Как в тексте о поэме «Граф Нулин» называется тип жестикуляции, в котором жесты включены в коммуникацию персонажей?

▶ _Текст документа_:
------------------------------------------------
Неудовольствие императора вызвала сцена, восходящая, как было установлено комментаторами поэмы, к четвертой песни «Орлеанской девственницы» [378] : здесь мы находим последовательность жестов, близкую к той, которая есть в интересующем нас эпизоде ГН. Гермафродит одергивает полог над кроватью Иоанны, стремится прикоснуться к ее груди, лезет к ней с поцелуями, но в ответ получает оплеуху от объятой христианским гневом героини.

377

Граф Нулин. Сочинение Александра Пушкина. СПб., 1827. С. 25.

378

Вершинина Н. Л. К вопросу об источниках поэмы «Граф Нулин» // Проблемы современного пушкиноведения. Л., 1981. С. 98.

Возможно, одеяло первоначальной редакции показалось Николаю I чрезмерно вольтерьянским; однако нельзя не заметить, что, перерабатывая текст, Пушкин не ослабил фривольности: отказавшись от рискованного направления поползновений графа, он изменил модальность действий героя — если в первом варианте Нулин лишь хочет коснуться одеяла, то в новой редакции он уже коснулся руки Натальи Павловны. Замена аграмматической рифмы на глагольную вызвала дальнейшую перестройку текста — появился стих «гнев благородный в ней проснулся», дублирующий сочетание «честной гордости полна», таким образом, психологическая ретардация, подготавливающая заключительный жест героини, усиливается.

Следует различать два синтаксически-коммуникативных типа жестикуляции в нарративе. Первый можно назвать монологическим, жесты этого рода не включены в коммуникацию героев [379] . Второй тип, включающий жестовую составляющую в коммуникацию персонажей, — жестикуляция диалогическая. Жесты тут образуют цепочки, выступающие как реплики. Несколько цепочек жестов, объединенных, с одной стороны, семантикой, с другой — повторами, можно обнаружить и в пушкинской поэме.
------------------------------------------------
▶ _Сохраненные данные_:
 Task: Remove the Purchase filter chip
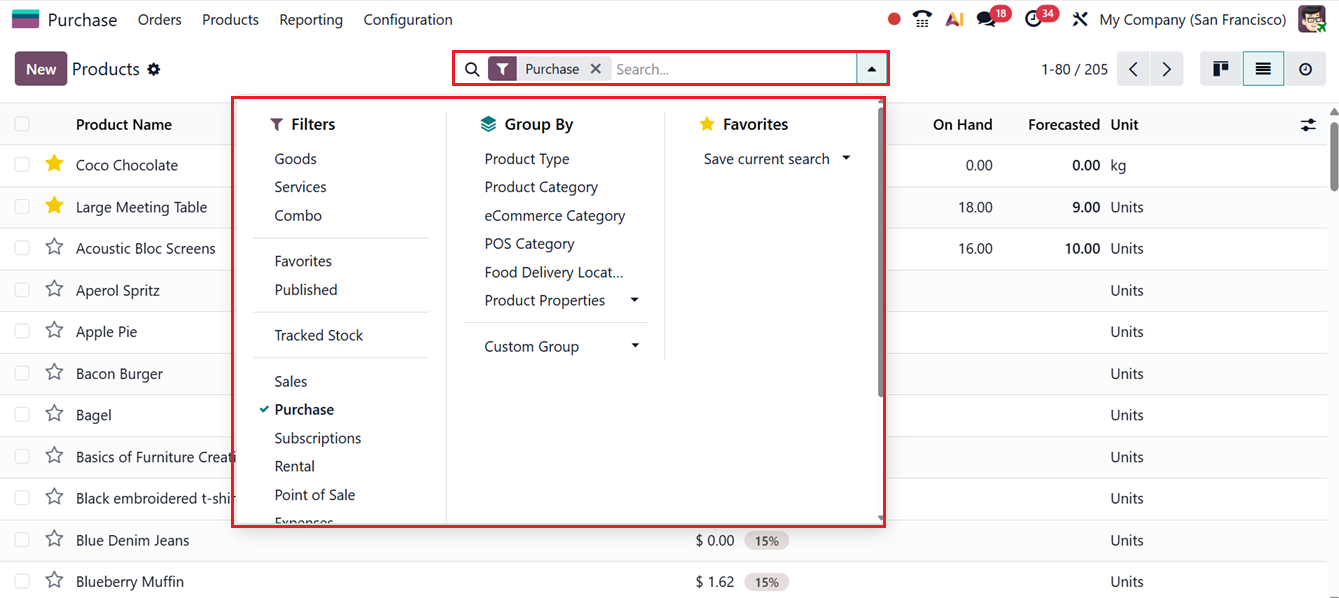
------------------------------------------------
▶ _Итоговый ответ_:
Диалогическая жестикуляция.